Andrej Bauer Andrej.Bauer at andrej.com
Tue Jun 10 11:19:44 EDT 2008

Thomas Forster wrote:
> I have a feeling that there is a literature on the idea that
> countable choice is not just a weak form of full choice, but
> is somehow a fundamentally different principle: there might
> be good reasons for adopting AC_\omega that aren't special
> cases of arguments for adopting AC.   Can anyone give me
> any pointers to it..?

In Bishop-style constructive mathematics Countable Choice (and Dependent
Choice) are accepted. I don't have Troelstra and van Dalen's
"Constructivity of mathematics" with me right now, but I would expect to
see there a discussion about why constructive mathematics finds AC_omega
acceptable (in volume 1). Another place to look might be Beeson's book,
which I also do not have with me right now.

In general, constructive mathematicians like to discuss acceptance and
rejection of various choice principles. For them this is not a skeleton
in the closet.

There is (at least one) computational interpretation of the axiom of
choice which tells us that AC_omega is ok because natural numbers have
canonical forms. Namely, the choice principle AC(X,Y), which says that,
for any relation R on X x Y,

(forall x : X, exists y : Y, R(x,y)) ->
exists f : X -> Y, forall x : X, R(x,f x)

is validated by a construction which takes an _intensional_ operation p
of type X -> Y (which takes x and computes y such that R(x,y)), and
returns an _extensional_ choice function f : X -> Y. How can we turn an
intensional p to an extensional f? One possibility is to precompose p
with a function that computes canonical forms. In particular, we would
expect this to be the case for natural numbers, X = N: before applying p
to a number, we put the number in canonical form (a numeral).

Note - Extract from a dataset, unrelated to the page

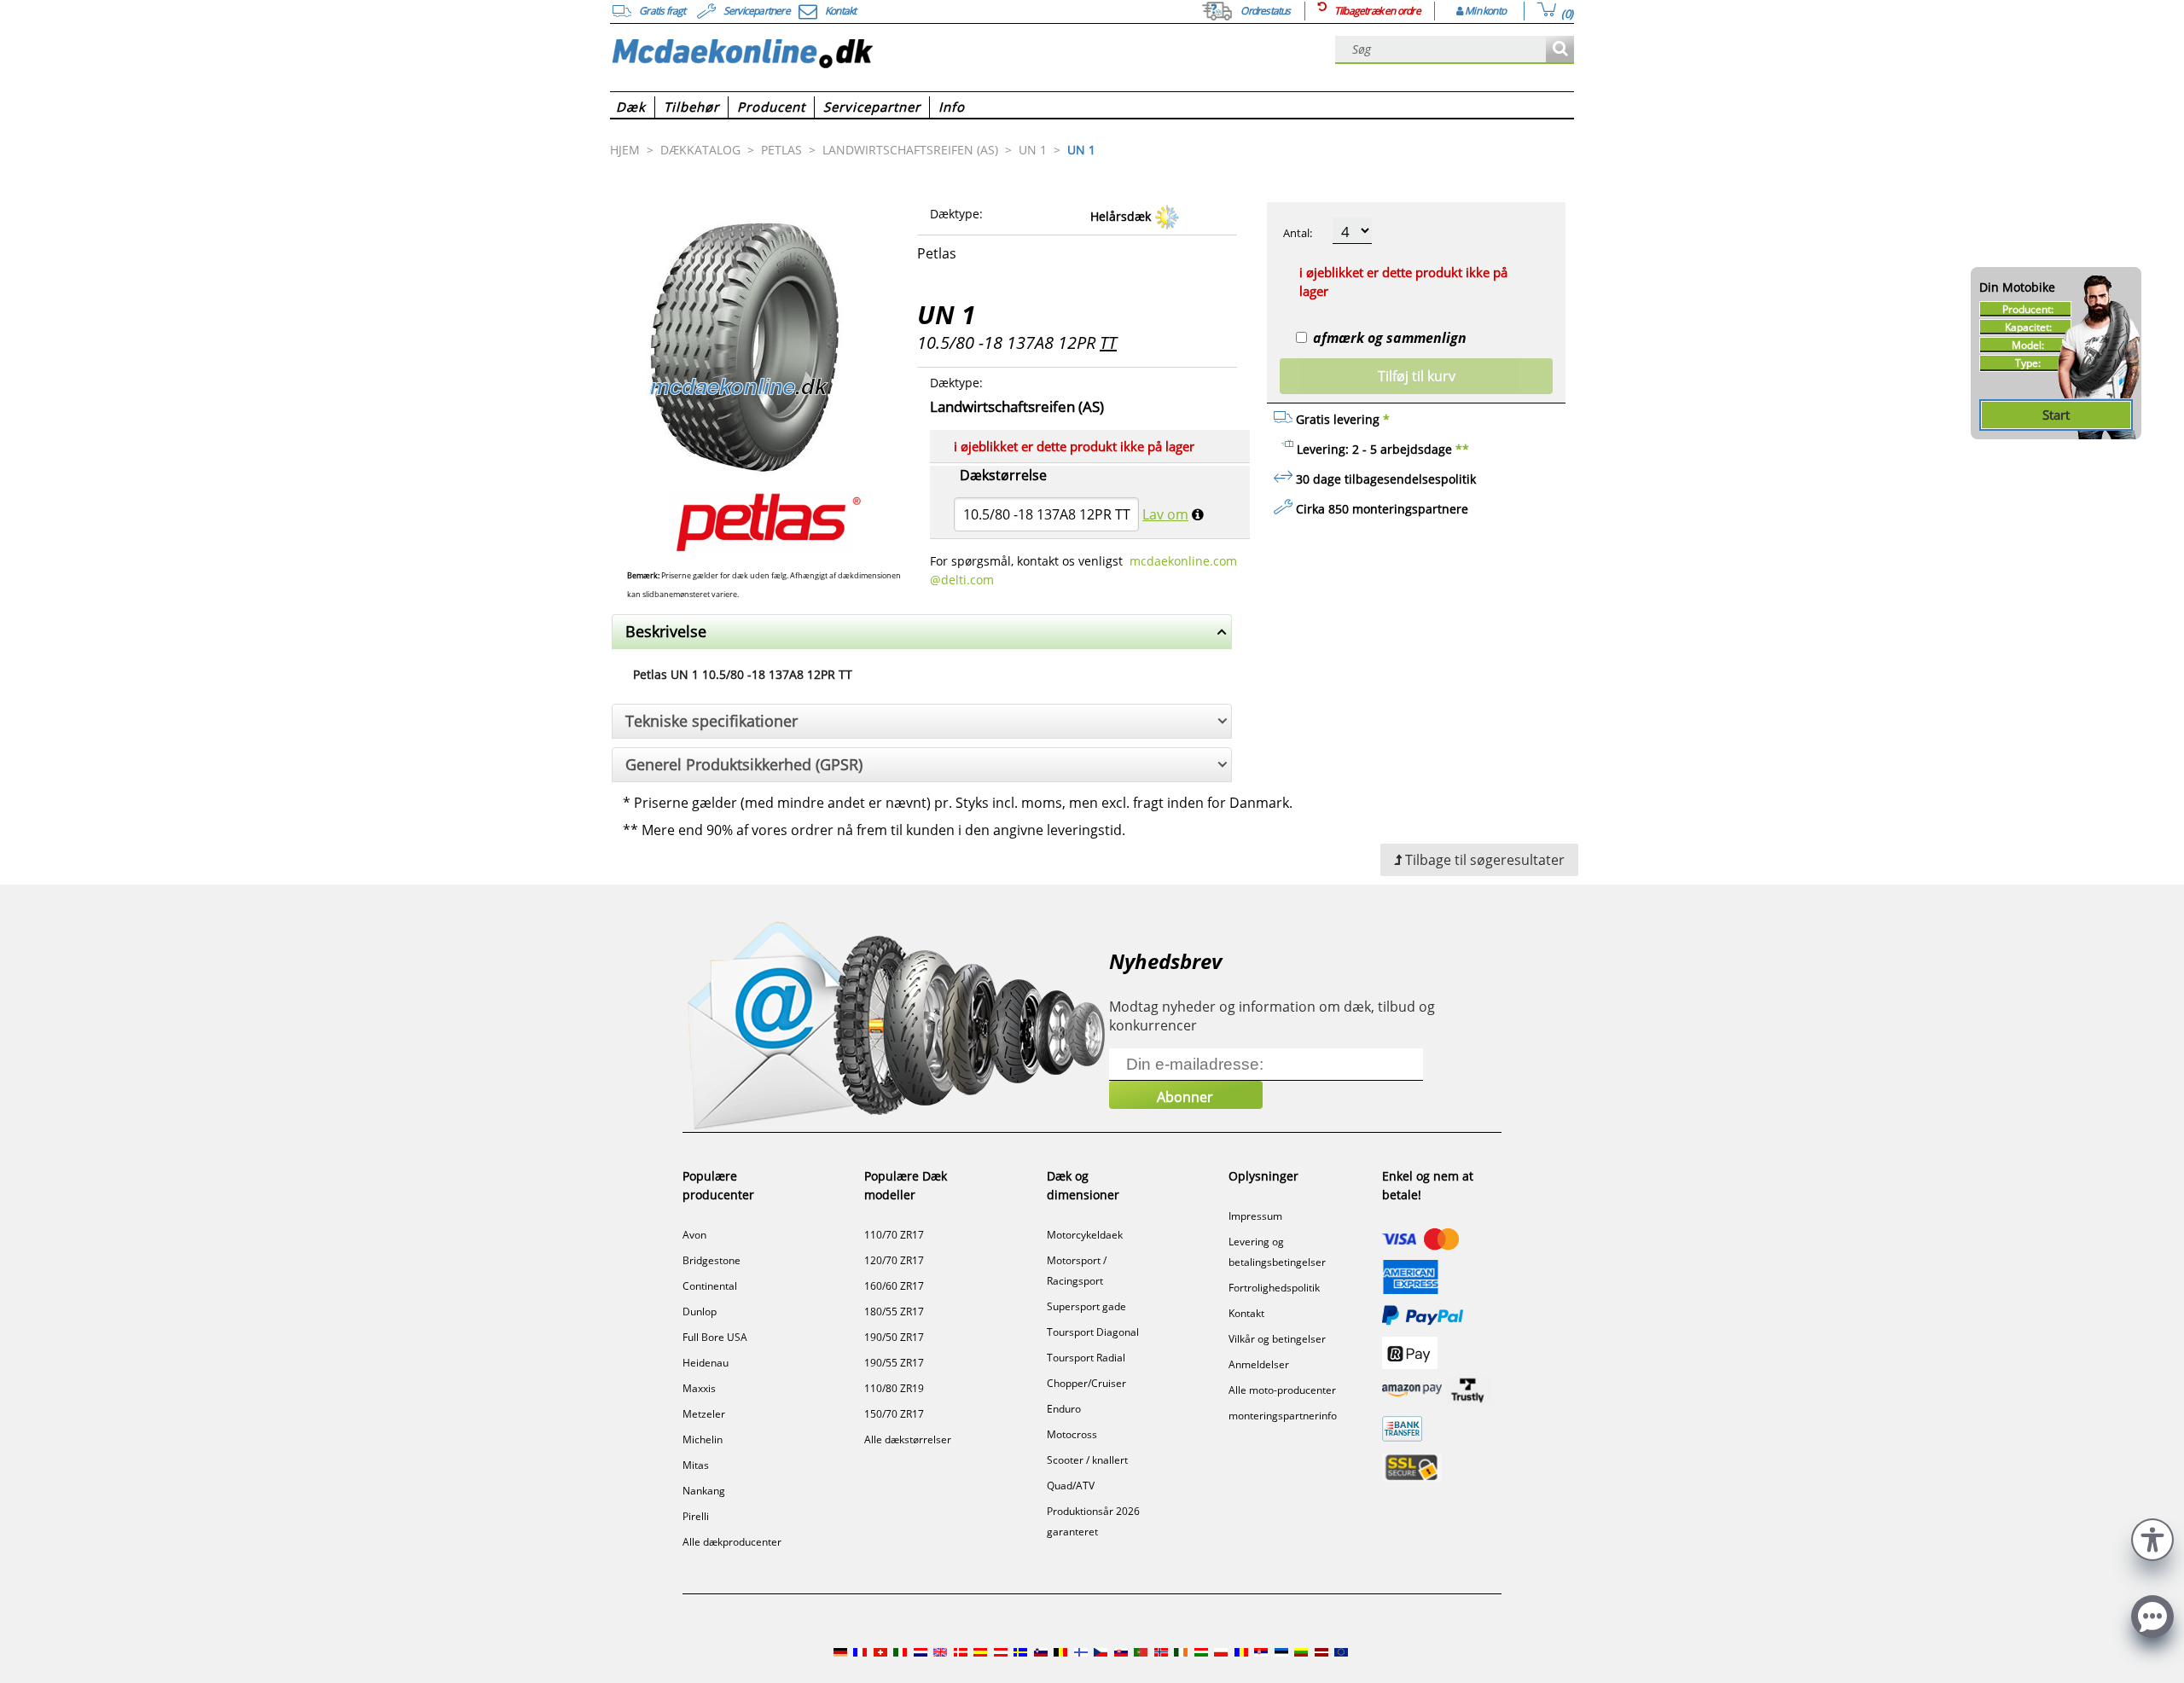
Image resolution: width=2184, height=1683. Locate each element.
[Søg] (1560, 50)
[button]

Similarly, Brouwerian intuitionisim accepts AC(N^N, X) where N^N is the
space of all sequences of numbers. This view can be accepted if we think
that every sequence can be put in canonical form, i.e., that there is
nothing more to a sequence other than the progression of its values

a_0, a_1, a_2, ...

(In Brouwerian intuitionism there are further stipulations involving
what we can learn about such sequences. These lead to a continuity
principle.)

In contrast, Russian constructivism does not accept AC(N^N, X) because
there a sequence is given by a Turing machine that computes it. There is
no canonical choice of such Turing machines, which is proved by an easy
diagonalization.

I think even classically we can appreciate the distinction between
having and not having canonical forms as basis for acceptance of AC.